Monday, May 18, 2015

On "Mad Men," drinkin' & the Swingin' '60s


Anyone who endeavors to conclude a landmark television series with even a splash of panache ought to send a gift basket to David Chase.

It’s because of Chase, creator of “The Sopranos,” that the bar is forever set so low on shows like “Mad Men.”

People knew going in that the show would be satisfying as long as it was better than the ending for “The Sopranos.”

Heck, we knew that as long as it provided ANY ending.

And I loved this ending.

Everyone was happy!

Well, not Betty. But she was always a bit of a wet blanket.

I don’t know why. It couldn’t have been because she suffered from any unreasonable pressure to remain sober.

In fact, nobody did.

None of the history lessons ever informed me that sobriety was such a ‘60s afterthought. Sure, I knew most of the young people were experimenting with altered realities on the free love college campuses.

And where’s a reliable time machine when you need one?

I just didn’t know the stuffed shirts against whom they were rebelling were all gooned up, too.

And doesn’t that explain a lot about the history of the ‘60s!

I’ve always contended they made a mistake when they called the Jon Hamm character Don Draper.

He should have been Don Drinker.

Norm on “Cheers” drank less.

It took me until late last year to get on the “Mad Men” wagon. Val and I’d checked out some of the early episodes, but I found something off-putting about each of the characters. Thus, they failed my companionship test which is: would I want to sit down and spend an hour eating lunch with any of them?

If the answer is no, then why would I want to watch them going about their mean little lives?

I didn’t like Peggy (too driven); I didn’t like Don (too uptight); I didn’t like Betty (I suspected she’s the reason Don’s uptight). I didn’t like Bert (too averse to common footwear); I didn’t like Joan (I don’t like being dominated by boobs); and I didn’t like Pete (too much like Major Frank Burns).

Sure, Roger was hilarious and seemed incapable of drawing even a single sober breath. But I’m already friends with about three dozen guys just like that. Three of them, in fact, are already named Roger and the redundancy seemed unnecessary.

The show finally caught my interest about a year ago when I’d wake up at 6 a.m. on Sunday mornings when AMC was running 3-hour chunks of it. I decided to settle in.

It’s exquisitely shot. Nothing is amiss. The sets were museum quality. And I began to appreciate how the flaws in the characters propelled the stories.
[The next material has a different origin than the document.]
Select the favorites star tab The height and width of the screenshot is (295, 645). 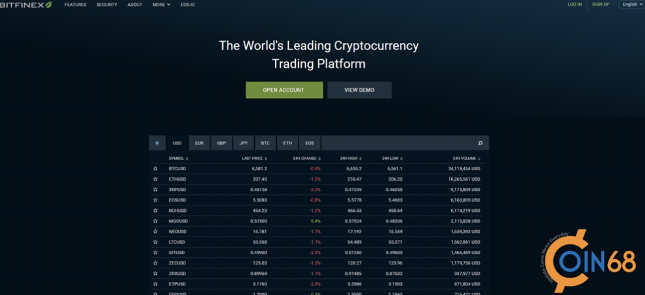(157, 143)
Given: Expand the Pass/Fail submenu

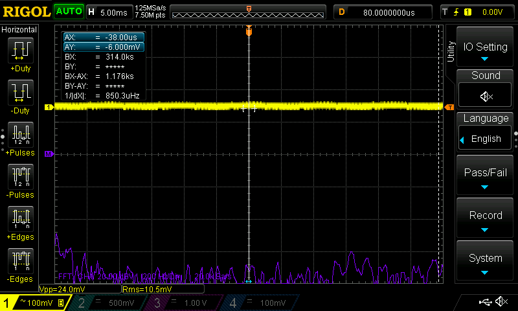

Plus, I adored how they wove our tumultuous history into every story line.

The 1960s in America were as lethal and chaotic as the 1860s, a trend which has me hoping I expire sometime before Dec. 31, 2059.

It’s a decade in which the ultra-liberal Lyndon B. Johnson won the presidency by a landslide, only to be hounded from office four years later in an landslide presided over by the ultra-conservative Richard M. Nixon.

What the hell was going on?

Well, if you watched “Mad Men” you realized a lot of hell was going on.

Lawrence of Arabia, British Beatlemania, Selma, birth control, Ho Chi Mihn, Richard Nixon back again, moon shot, Woodstock, JFK blown away …

We didn’t start the fire.

Maybe Sterling Cooper Draper & Pryce did.

I found the finale’s conclusion euphoric and for a show that so often plumbed the depths of despair, emphatically hopeful.

It straddled the line between parody and homage, a fitting stance for a triumphant show that so elegantly danced that line throughout an epoch that pirouetted between the waltz and The Funky Chicken.

And that’s as good a place as any for me to wrap it up.

I hope you found the ending satisfying.

Either way, I think I’ll send David Chase a basket of onion rings for setting the bar so low.